**Task directions**
Set down the data that follows again, exactly as written.

**Source information**
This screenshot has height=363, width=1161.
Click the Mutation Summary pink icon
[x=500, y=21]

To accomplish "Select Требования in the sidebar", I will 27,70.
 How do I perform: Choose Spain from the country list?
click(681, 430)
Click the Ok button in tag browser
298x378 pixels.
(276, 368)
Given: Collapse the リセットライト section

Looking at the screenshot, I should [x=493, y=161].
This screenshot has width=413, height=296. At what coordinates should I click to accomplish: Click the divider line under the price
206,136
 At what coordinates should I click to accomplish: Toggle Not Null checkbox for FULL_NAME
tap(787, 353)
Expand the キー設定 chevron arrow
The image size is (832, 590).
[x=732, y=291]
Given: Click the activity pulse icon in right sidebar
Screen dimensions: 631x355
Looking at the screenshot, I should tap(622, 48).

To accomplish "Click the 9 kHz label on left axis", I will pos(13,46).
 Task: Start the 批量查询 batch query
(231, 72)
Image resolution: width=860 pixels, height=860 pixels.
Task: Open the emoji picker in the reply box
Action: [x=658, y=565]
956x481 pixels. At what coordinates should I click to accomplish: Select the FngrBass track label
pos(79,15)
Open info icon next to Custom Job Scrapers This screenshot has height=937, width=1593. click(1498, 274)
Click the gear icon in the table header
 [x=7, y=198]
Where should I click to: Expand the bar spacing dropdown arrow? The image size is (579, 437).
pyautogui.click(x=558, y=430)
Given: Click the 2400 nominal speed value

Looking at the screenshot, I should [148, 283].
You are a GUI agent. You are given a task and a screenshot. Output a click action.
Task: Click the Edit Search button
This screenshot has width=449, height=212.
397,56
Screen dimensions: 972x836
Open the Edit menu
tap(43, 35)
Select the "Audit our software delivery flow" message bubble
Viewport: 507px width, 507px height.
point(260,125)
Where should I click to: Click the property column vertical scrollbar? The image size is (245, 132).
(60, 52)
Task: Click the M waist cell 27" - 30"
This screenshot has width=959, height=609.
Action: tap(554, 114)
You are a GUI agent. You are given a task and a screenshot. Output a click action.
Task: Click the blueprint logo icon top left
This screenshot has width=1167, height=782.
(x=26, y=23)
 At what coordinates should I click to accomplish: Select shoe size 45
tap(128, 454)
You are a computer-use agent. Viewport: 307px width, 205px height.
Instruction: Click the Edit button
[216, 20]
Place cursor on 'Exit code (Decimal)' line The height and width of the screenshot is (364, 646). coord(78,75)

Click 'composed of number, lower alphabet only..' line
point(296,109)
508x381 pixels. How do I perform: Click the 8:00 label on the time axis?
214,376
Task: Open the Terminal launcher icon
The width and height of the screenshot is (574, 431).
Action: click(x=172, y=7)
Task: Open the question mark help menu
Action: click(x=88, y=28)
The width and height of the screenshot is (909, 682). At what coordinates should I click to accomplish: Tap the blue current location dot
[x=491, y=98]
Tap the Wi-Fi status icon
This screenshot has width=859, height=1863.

**Written response**
This screenshot has height=363, width=1161.
Click the Mutation Summary pink icon
[x=500, y=21]

To accomplish "Select Требования in the sidebar", I will 27,70.
 How do I perform: Choose Spain from the country list?
click(681, 430)
Click the Ok button in tag browser
298x378 pixels.
(276, 368)
Given: Collapse the リセットライト section

Looking at the screenshot, I should [x=493, y=161].
This screenshot has width=413, height=296. At what coordinates should I click to accomplish: Click the divider line under the price
206,136
 At what coordinates should I click to accomplish: Toggle Not Null checkbox for FULL_NAME
tap(787, 353)
Expand the キー設定 chevron arrow
The image size is (832, 590).
[x=732, y=291]
Given: Click the activity pulse icon in right sidebar
Screen dimensions: 631x355
Looking at the screenshot, I should tap(622, 48).

To accomplish "Click the 9 kHz label on left axis", I will pos(13,46).
 Task: Start the 批量查询 batch query
(231, 72)
Image resolution: width=860 pixels, height=860 pixels.
Task: Open the emoji picker in the reply box
Action: [x=658, y=565]
956x481 pixels. At what coordinates should I click to accomplish: Select the FngrBass track label
pos(79,15)
Open info icon next to Custom Job Scrapers This screenshot has height=937, width=1593. click(1498, 274)
Click the gear icon in the table header
 [x=7, y=198]
Where should I click to: Expand the bar spacing dropdown arrow? The image size is (579, 437).
pyautogui.click(x=558, y=430)
Given: Click the 2400 nominal speed value

Looking at the screenshot, I should [148, 283].
You are a GUI agent. You are given a task and a screenshot. Output a click action.
Task: Click the Edit Search button
This screenshot has width=449, height=212.
397,56
Screen dimensions: 972x836
Open the Edit menu
tap(43, 35)
Select the "Audit our software delivery flow" message bubble
Viewport: 507px width, 507px height.
point(260,125)
Where should I click to: Click the property column vertical scrollbar? The image size is (245, 132).
(60, 52)
Task: Click the M waist cell 27" - 30"
This screenshot has width=959, height=609.
Action: tap(554, 114)
You are a GUI agent. You are given a task and a screenshot. Output a click action.
Task: Click the blueprint logo icon top left
This screenshot has width=1167, height=782.
(x=26, y=23)
 At what coordinates should I click to accomplish: Select shoe size 45
tap(128, 454)
You are a computer-use agent. Viewport: 307px width, 205px height.
Instruction: Click the Edit button
[216, 20]
Place cursor on 'Exit code (Decimal)' line The height and width of the screenshot is (364, 646). coord(78,75)

Click 'composed of number, lower alphabet only..' line
point(296,109)
508x381 pixels. How do I perform: Click the 8:00 label on the time axis?
214,376
Task: Open the Terminal launcher icon
The width and height of the screenshot is (574, 431).
Action: click(x=172, y=7)
Task: Open the question mark help menu
Action: click(x=88, y=28)
The width and height of the screenshot is (909, 682). At what coordinates should I click to accomplish: Tap the blue current location dot
[x=491, y=98]
Tap the Wi-Fi status icon
This screenshot has width=859, height=1863.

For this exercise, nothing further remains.